Singleton (and the safe Pythonic substitutes)

When to use

  • Rarely. You want one shared instance per process (e.g., expensive client/pool, metrics reporter, config).
  • You need a single point of access and want to avoid recreating it.

Avoid when

  • Tests need isolation, configs vary per request, or lifetime must be explicit. Prefer dependency injection.

Diagram (text)

App code ──> get_client()  (cached factory)
                 │
            returns same
            instance each call

Python example (≤40 lines, type-hinted)

Use a cached factory (Pythonic), not the classic “Singleton class” hack.

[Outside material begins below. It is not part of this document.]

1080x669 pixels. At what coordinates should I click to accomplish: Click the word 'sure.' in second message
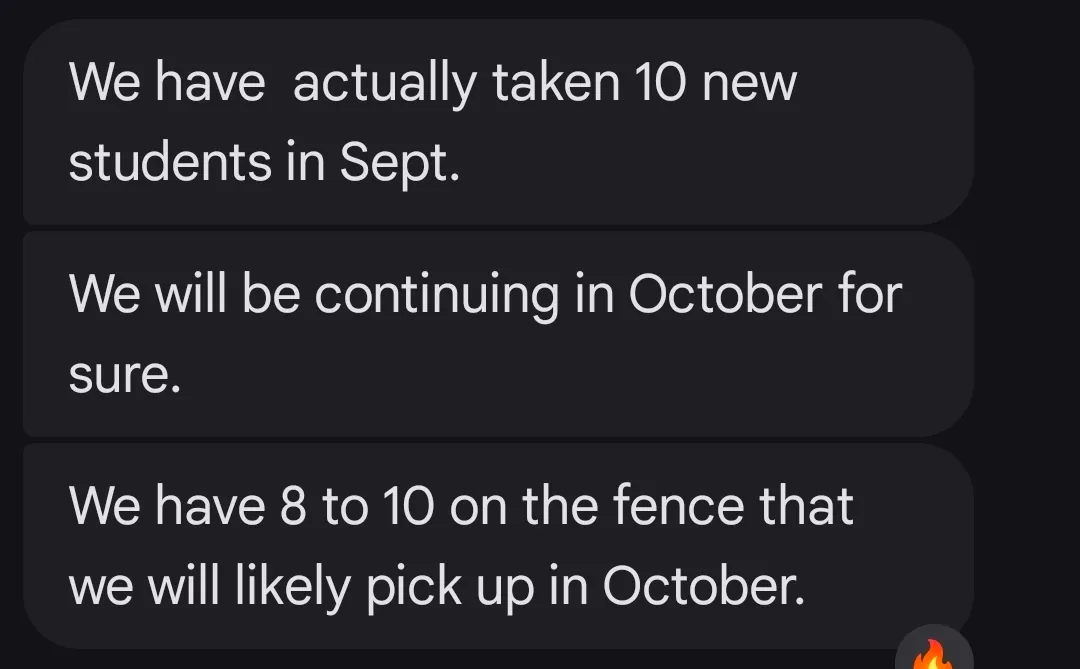pyautogui.click(x=124, y=375)
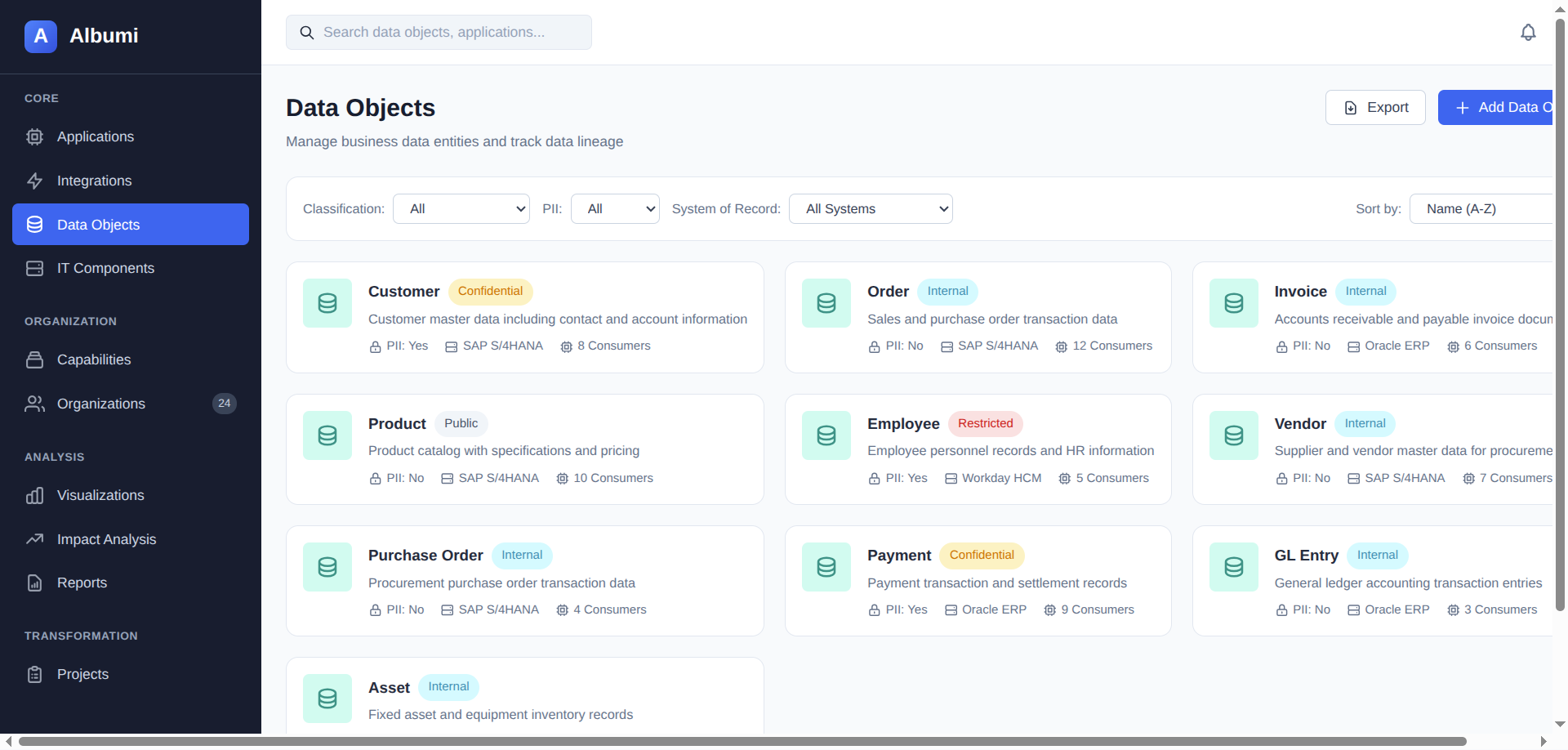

from __future__ import annotations
from dataclasses import dataclass
from functools import lru_cache

@dataclass(frozen=True)
class SnowflakeConfig:
    account: str = "acct"; user: str = "svc"; password: str = "secret"

class SnowflakeClient:
    def __init__(self, cfg: SnowflakeConfig): self.cfg, self.closed = cfg, False
    def run(self, sql: str) -> str: return f"{self.cfg.user}@{self.cfg.account}:{sql}"
    def close(self) -> None: self.closed = True

@lru_cache(maxsize=1)
def get_client() -> SnowflakeClient:
    return SnowflakeClient(SnowflakeConfig())  # load from env/secret in real code

def execute(sql: str) -> str:
    return get_client().run(sql)

def shutdown() -> None:
    c = get_client(); c.close(); get_client.cache_clear()

Tiny pytest (cements it)

def test_process_singleton_and_shutdown():
    a = get_client(); b = get_client()
    assert a is b
    assert execute("SELECT 1").endswith("SELECT 1")
    shutdown()
    c = get_client()
    assert a is not c and a.closed is True

Trade-offs & pitfalls

  • Pros: One place to configure/construct; avoids repeated heavy setup; simple call sites.
  • Cons: Hidden global state hurts tests; hard to vary per-request; lifecycle (close/reopen) can get messy; multiple processes/containers each have their “own singleton.”
  • Pitfalls / anti-patterns:
    • Classic GoF Singleton via __new__/module globals—hard to test/mutate; import-order bugs.
    • Not providing a reset (shutdown()), causing stale creds or leaked connections.
    • Assuming “one per system”—in reality it’s per process (serverless/multiprocess ⇒ many).

Pythonic alternatives

  • Dependency Injection (preferred): pass clients into constructors; build them in an app “compose” function.
  • Cached factory (shown): @lru_cache(maxsize=1) or @functools.cache; call .cache_clear() in tests/shutdown.
  • Request-scoped singletons: use contextvars.ContextVar or a with context manager to have one per request.
  • Module constants/config: if it’s truly immutable data, just compute once at import.
  • Libraries: Pydantic settings for env-driven config; connection pools managed by the driver.

Mini exercise

Add a get_metrics() cached factory returning a fake MetricsClient with inc(name) and close(). Wire shutdown() to close both clients and clear both caches. Write a test proving both are reused, then re-created after shutdown.

Checks (quick checklist)

  • Prefer DI; reach for singletons only when truly shared and process-wide.
  • If you use a cached factory, provide a shutdown/reset.
  • No business logic in the factory; just construction.
  • Tests verify reuse and clean teardown.
  • Don’t assume one instance across processes—document the scope.